De vez em quando, sobretudo quando lhe convém, esta vetusta "honra nacional" (Sampaio dixit) lembra-se de dizer umas coisas acertadas. Não quer dizer que amanhã não diga exactamente o contrário. Os seguidores, na adolescência, do "livro vermelho" possuem uma extraordinária flexibilidade táctica que os acompanha a vida inteira.
4 comentários:
A quarta roda suplente de Bruxelas faz-se à estrada para, qual filho pródigo, rumar oportunamente ao sal ao sol e ao sul, e garantir a salvação da periférica "saca de orelhas" (recorro à graça moura apurada de O'Neill, o socialista-presidencialista mais patriota que já conheci). Espera-se que os portugueses com memória, e o PSD com vergonha, não sigam o cherne e lhe retribuam a súbita generosidade com um generoso manguito. Ou seja, que atirem, em definitivo, a quarta roda suplente para o caixote de lixo da história - como se usava dizer no vívido dialecto marxista-leninista-maoísta dos idos de 70.

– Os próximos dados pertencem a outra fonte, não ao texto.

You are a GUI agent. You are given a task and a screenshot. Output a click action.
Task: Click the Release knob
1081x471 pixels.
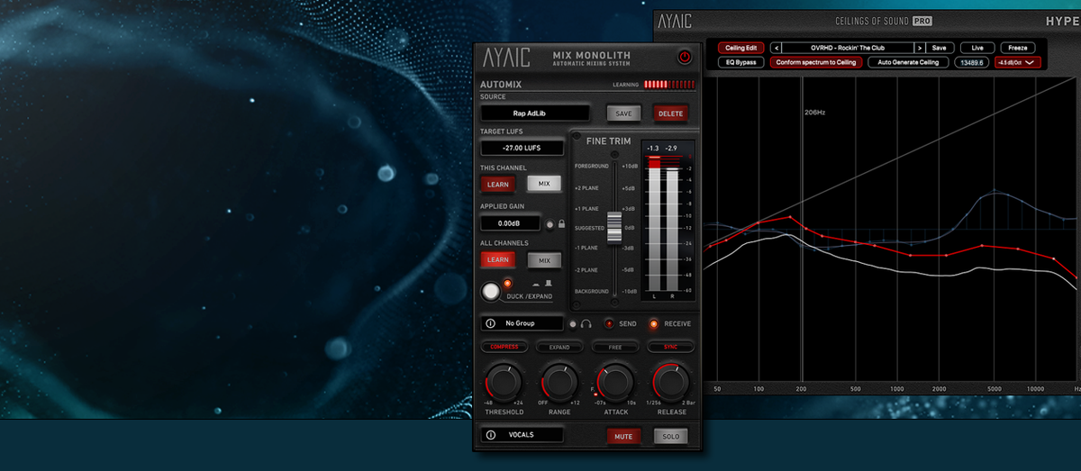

Nem mais. E que não se lembre de concorrer à Presidência quando correrem com ele de Bruxelas. Nós não esquecemos que ele abandonou o barco quando assim lhe conveio. Ficamos por aqui.
Será que não esquecemos?
Veja o caso de Cavaco, que mantendo-se igual ao que foi, honra lhe seja feita, foi levado em ombros para a Presidência, porque era economista e o caraças, para fazer o que se vê!
Eu não votei em Cavaco, posso garantir. Em boa verdade, não votei em nenhum. Votei em branco — coisa que me parece que infelizmente vou ter de continuar a fazer.